- **PROBLEM TO SOLVE**
Up to and including the line with "Big Game Collectibles (919, 1417)", output the records exactly as they appear.

· · ·

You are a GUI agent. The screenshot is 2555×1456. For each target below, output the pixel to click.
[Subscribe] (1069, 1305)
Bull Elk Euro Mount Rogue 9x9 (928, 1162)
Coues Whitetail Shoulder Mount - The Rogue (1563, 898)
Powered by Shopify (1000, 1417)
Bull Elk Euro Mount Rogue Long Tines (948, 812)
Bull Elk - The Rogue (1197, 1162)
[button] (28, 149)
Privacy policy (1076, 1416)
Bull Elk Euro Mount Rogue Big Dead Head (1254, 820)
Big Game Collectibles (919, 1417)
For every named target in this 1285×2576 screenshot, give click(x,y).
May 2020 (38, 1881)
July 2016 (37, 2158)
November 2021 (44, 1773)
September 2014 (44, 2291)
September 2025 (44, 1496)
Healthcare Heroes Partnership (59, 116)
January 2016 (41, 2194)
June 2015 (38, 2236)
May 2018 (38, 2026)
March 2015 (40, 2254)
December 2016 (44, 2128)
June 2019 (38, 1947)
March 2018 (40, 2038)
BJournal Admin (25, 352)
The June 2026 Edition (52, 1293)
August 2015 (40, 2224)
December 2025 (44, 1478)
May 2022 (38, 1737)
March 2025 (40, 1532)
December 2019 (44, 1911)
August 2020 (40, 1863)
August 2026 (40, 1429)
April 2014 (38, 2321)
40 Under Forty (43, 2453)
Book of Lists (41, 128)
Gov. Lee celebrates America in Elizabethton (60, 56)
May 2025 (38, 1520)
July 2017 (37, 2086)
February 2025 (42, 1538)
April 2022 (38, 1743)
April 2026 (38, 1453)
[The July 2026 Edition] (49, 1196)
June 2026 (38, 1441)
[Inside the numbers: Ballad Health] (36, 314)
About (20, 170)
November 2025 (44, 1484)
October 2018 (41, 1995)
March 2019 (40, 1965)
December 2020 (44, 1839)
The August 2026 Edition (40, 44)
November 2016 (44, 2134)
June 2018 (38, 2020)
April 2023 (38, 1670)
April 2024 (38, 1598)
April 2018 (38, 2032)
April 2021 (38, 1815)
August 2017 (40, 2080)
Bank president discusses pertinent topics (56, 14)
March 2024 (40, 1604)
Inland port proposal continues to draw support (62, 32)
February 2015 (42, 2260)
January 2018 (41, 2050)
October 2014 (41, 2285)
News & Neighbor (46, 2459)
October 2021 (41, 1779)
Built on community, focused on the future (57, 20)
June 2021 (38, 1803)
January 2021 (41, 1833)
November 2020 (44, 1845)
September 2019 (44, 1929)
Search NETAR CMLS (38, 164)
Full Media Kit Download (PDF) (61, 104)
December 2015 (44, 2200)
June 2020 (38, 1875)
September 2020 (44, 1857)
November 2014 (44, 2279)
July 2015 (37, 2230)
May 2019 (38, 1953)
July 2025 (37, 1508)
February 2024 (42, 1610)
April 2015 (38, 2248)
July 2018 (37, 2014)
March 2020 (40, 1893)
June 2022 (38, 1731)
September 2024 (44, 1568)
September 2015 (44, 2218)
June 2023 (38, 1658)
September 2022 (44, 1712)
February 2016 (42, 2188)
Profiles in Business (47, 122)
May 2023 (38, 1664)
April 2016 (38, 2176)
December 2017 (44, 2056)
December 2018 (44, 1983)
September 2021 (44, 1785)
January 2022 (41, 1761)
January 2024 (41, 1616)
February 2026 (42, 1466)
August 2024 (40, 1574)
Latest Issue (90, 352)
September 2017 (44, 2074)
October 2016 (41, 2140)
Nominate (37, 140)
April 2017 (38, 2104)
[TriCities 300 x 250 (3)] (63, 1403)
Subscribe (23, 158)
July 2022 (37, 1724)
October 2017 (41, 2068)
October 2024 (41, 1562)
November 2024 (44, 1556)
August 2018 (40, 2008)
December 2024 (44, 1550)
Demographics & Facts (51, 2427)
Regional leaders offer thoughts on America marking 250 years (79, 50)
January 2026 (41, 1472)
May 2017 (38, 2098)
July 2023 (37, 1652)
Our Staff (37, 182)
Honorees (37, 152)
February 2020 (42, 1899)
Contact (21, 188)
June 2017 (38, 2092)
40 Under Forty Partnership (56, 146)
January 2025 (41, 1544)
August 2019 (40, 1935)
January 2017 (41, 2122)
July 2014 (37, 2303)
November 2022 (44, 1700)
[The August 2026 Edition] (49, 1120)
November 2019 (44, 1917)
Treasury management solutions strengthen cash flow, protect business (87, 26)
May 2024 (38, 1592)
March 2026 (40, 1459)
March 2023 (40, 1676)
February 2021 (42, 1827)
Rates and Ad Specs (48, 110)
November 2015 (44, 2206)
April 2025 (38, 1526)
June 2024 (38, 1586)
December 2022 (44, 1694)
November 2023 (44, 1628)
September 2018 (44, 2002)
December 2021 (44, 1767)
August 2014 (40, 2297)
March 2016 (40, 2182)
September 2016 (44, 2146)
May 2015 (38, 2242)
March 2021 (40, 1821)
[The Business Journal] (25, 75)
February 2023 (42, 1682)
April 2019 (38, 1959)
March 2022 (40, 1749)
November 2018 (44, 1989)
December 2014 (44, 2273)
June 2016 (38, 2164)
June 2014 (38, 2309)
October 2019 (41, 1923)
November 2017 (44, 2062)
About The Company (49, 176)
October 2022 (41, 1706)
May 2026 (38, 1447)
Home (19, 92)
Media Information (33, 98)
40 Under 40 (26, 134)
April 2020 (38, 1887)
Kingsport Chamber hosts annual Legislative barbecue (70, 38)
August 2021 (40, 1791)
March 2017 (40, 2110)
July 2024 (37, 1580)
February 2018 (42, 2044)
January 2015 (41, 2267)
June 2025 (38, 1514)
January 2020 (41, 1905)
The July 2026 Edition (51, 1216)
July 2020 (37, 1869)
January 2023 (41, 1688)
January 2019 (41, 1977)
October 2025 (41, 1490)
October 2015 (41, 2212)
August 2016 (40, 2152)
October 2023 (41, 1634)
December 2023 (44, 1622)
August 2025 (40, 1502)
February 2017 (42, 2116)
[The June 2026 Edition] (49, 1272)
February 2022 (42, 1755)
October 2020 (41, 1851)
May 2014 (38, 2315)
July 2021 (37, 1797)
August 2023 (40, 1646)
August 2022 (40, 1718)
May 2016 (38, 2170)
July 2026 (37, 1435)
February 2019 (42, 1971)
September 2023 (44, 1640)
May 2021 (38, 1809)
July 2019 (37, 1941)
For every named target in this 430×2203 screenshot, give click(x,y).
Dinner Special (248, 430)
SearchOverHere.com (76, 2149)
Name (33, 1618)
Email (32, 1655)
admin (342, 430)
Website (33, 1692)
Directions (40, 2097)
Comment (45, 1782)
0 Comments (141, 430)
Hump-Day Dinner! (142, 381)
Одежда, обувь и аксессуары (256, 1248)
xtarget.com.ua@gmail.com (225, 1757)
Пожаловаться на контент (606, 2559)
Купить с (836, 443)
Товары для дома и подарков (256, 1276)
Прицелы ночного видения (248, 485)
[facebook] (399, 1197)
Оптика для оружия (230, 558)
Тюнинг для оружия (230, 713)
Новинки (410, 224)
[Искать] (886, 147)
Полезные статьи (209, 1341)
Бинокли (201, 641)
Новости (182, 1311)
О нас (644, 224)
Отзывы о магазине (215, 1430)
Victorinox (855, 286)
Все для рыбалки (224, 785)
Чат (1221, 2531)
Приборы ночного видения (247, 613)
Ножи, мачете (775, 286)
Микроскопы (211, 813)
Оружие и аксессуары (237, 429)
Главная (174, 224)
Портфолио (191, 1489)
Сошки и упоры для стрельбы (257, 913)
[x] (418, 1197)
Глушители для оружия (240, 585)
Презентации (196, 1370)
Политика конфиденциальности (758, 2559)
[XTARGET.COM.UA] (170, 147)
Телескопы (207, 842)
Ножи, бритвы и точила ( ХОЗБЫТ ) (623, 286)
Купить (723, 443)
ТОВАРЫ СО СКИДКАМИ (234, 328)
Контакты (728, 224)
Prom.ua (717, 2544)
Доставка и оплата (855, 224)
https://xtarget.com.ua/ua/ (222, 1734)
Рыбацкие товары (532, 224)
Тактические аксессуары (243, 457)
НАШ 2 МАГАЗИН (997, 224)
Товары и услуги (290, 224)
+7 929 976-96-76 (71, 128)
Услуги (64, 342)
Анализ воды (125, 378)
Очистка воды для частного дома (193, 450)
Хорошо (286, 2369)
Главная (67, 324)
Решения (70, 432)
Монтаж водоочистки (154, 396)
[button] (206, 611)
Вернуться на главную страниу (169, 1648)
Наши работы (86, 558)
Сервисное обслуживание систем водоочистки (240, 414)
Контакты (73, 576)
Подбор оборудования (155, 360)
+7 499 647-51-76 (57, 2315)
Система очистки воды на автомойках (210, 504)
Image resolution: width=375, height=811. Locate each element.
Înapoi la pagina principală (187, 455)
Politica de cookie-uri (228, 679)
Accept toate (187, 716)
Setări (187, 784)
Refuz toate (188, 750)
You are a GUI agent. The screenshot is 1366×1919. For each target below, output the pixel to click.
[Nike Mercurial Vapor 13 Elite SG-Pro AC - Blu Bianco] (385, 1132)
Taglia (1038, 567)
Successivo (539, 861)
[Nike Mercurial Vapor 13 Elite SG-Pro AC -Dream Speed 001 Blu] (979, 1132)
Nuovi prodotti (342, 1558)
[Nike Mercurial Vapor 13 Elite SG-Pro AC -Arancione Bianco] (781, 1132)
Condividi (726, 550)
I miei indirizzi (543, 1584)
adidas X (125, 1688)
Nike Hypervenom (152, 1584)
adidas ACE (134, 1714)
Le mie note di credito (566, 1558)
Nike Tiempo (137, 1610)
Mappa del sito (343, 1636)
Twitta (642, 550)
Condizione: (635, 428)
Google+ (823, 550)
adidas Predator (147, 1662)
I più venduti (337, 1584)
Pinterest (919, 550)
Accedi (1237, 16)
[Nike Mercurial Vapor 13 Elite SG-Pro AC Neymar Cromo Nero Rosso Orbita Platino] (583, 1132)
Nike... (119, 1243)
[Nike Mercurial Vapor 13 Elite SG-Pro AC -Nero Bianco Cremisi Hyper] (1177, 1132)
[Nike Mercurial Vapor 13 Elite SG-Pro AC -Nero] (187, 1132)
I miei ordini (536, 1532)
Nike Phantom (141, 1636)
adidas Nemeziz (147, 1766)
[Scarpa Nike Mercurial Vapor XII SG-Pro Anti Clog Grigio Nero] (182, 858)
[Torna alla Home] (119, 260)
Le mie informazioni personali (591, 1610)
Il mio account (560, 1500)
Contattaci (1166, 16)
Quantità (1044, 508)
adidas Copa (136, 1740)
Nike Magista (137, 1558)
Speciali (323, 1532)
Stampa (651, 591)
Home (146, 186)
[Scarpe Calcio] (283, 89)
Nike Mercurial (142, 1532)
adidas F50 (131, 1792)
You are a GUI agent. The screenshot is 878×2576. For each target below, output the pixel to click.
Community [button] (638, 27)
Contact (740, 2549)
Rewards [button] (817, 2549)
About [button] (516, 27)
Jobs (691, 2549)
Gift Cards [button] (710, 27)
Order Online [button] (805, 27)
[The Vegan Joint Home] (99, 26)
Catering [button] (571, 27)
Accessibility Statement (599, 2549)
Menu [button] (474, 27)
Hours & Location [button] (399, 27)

· · ·

- **EXERCISE ANSWER**
You are a GUI agent. The screenshot is 2555×1456. For each target below, output the pixel to click.
[Subscribe] (1069, 1305)
Bull Elk Euro Mount Rogue 9x9 (928, 1162)
Coues Whitetail Shoulder Mount - The Rogue (1563, 898)
Powered by Shopify (1000, 1417)
Bull Elk Euro Mount Rogue Long Tines (948, 812)
Bull Elk - The Rogue (1197, 1162)
[button] (28, 149)
Privacy policy (1076, 1416)
Bull Elk Euro Mount Rogue Big Dead Head (1254, 820)
Big Game Collectibles (919, 1417)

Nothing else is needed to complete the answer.